Par exemple, des entreprises comme L'Oréal et TotalEnergies figurent parmi celles qui emploient des milliers de salariés en France et participent activement à l'économie globale.
La redistribution des dividendes ne concerne pas seulement une minorité de personnes très riches.
En France, de nombreux petits actionnaires bénéficient de ces dividendes à travers des investissements personnels ou des fonds de pension. Parexemple, les assurances vie, qui sont un produit d'épargne très populaire en France, investissent une partie de leurs fonds dans des actions du CAC 40, garantissant ainsi des rendements pour les épargnants.
En 2022, l'assurance vie représentait 1 900 milliards d'euros de placements, une somme qui profite indirectement à des millions de citoyens.
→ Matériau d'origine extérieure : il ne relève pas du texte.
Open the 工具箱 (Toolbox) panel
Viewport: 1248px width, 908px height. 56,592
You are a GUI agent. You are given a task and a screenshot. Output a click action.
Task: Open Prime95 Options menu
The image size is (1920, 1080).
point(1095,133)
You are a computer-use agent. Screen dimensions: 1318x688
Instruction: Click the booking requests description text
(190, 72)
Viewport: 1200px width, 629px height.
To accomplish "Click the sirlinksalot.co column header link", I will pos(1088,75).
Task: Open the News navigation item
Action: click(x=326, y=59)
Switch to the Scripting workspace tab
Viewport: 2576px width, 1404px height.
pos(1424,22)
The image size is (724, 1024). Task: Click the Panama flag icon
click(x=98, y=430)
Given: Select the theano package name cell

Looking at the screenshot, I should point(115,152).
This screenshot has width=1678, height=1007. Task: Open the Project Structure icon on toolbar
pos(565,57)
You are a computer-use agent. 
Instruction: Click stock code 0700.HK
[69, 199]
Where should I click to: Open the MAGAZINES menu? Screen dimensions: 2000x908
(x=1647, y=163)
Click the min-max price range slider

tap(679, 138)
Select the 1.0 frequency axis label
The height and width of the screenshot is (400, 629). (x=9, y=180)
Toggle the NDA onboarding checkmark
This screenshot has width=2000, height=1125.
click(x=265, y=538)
Par conséquent, la distribution de dividendes participe à la solidité de ces fonds, qui à leur tour garantissent des revenus supplémentaires à des millions de Français.
Faire un lien direct entre les dividendes et la précarité étudiante est une fausse équivalence. Prenons l'exemple des États-Unis : en 2021, les entreprises américaines ont versé plus de 511 milliards de dollars de dividendes, et pourtant, ce pays connaît également une grande précarité étudiante.
Cela montre que ces deux phénomènes n'ont pas de lien causal direct. La précarité des étudiants dépend d'autres facteurs économiques et politiques, comme le coût de la vie, l'accès aux aides sociales, et la gestion des politiques éducatives.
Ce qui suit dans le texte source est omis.